Robert mentioned that the current test is brittle because it’s too implementation specific, so I’m trying to rewrite these tests using broccoli-test-helper.
Here’s what I have so far:
it('includes all mirage modules in development', async() => {
let addon = new EmberAddon();
output = createBuilder(addon.toTree());
await output.build();
let files = output.read();
let mirageModulesInBuild = files.assets['vendor.js']
.split('\n')
.filter(line => line.match(";define\\('ember-cli-mirage"));
expect(mirageModulesInBuild.length).to.be.above(1);
});
I hit some roadblocks when I proceeded to write the next test, asserting only 1 file ended up in production builds, because (a) the vendor.js is now fingerprinted and (b) the contents of the file are minified, making it impossible to search for mirage strings.

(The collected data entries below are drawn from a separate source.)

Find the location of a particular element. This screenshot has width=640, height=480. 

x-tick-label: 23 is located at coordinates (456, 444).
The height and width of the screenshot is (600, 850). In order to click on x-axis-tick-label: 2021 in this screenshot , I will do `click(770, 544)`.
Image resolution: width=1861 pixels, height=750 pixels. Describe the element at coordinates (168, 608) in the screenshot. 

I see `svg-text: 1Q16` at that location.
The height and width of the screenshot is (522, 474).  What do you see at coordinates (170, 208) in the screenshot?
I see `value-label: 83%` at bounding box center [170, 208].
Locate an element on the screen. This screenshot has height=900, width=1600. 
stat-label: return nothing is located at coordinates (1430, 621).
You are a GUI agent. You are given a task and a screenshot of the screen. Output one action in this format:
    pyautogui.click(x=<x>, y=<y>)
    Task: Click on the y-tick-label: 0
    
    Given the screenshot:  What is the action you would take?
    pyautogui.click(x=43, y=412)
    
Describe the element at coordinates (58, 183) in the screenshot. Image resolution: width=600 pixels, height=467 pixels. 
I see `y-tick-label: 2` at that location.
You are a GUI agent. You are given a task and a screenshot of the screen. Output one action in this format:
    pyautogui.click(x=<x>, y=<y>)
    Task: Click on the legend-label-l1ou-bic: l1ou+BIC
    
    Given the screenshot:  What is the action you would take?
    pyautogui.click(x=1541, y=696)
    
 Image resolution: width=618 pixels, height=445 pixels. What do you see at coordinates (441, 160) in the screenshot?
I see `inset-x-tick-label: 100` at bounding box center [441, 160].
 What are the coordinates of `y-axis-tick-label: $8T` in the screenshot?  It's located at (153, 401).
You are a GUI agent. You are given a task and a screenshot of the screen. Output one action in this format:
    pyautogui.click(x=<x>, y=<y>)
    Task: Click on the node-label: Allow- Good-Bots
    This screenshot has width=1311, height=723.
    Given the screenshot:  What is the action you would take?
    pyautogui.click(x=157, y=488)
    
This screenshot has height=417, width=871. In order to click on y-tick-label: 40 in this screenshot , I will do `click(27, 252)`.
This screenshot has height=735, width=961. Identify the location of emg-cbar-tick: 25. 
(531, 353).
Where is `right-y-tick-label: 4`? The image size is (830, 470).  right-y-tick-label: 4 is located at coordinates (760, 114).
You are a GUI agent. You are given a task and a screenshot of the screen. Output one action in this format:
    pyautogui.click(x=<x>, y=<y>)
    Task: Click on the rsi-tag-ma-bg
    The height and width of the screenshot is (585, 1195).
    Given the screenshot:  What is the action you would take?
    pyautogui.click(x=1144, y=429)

I’m sure there’s a better way to assert against what files my addon makes available to the host app, but just poking around output I wasn’t able to find anything. Could someone point me in the right direction, or show me some examples from other addons writing these sorts of tests?
I have a similar testing need in ember-auto-import, where I want to make sure some things are available in tests but not in the app.
Normal ember tests don’t work, because in that case you are always testing from inside the test environment, whereas I want to also make assertions about other environments.
My solution was to make a test app (which can be your dummy app) fastboot-compatible, and give it a route that renders the results of checking for the presence of modules in the build. Then in my tests, I can do a real build of whatever environment is needed (literally executing ember build), boot the resulting app in fastboot, and see what HTML comes back for that route.
The test is here, you can execute it via cd test-apps/sample-direct && yarn test:fastboot.
Are there any considerations over maintaining these test apps? I see you use * for the dependencies in their package.json files, which I’m assuming means those will delegate to the parent. But what about file/code changes over time? Would those changes just need to be made when updating the addon? Are there any ideas around higher-level APIs for “given an Ember app with XYZ configuration…”?
That’s a good point. I suppose it would be even cooler to generate them on the fly with ember new so they always reflect current practice. But so far so good. They really don’t have much code in them.
@rwjblue I would be curious to get your take here – I know I’ve written build code in my addons in the past that you disapprove of
Specifically I’m curious about testing & CI. If I make a new ember app in Mirage’s source under test-apps/basic and then use something like Ed’s script to run the acceptance tests for that app as part of my build, is that ok? Do you foresee any issues with it? Is it a good pattern for others to copy?
I’m sure I could brush up my broccoli/ember-cli chops to write the tests using broccoli-test-helper but I’m having a hard time, and there’s something really appealing to me about having an app that I can run with ember s and just develop/debug as a normal Ember app, write components that look at requirejs.entries and write my test assertions using that.
I’ve tried getting my editor’s eslint configured correctly for my test-apps/basic-app folder. I copied your example and re-exported the parent, but it looks like it’s running node 4.5.0. I’m not sure why.
The Travis build is getting stuck on the async line, which also indicates to me Babel is somehow not wired up correctly. It was able to run a basic sync test in my previous build.
Any pointers on which part of the setup I’m missing? Mirage on the latest EmberCLI + other deps but I did update all the babel-related packages I saw, and generally tried to follow your example.
Any help would be appreciated! (You can view the branch here.)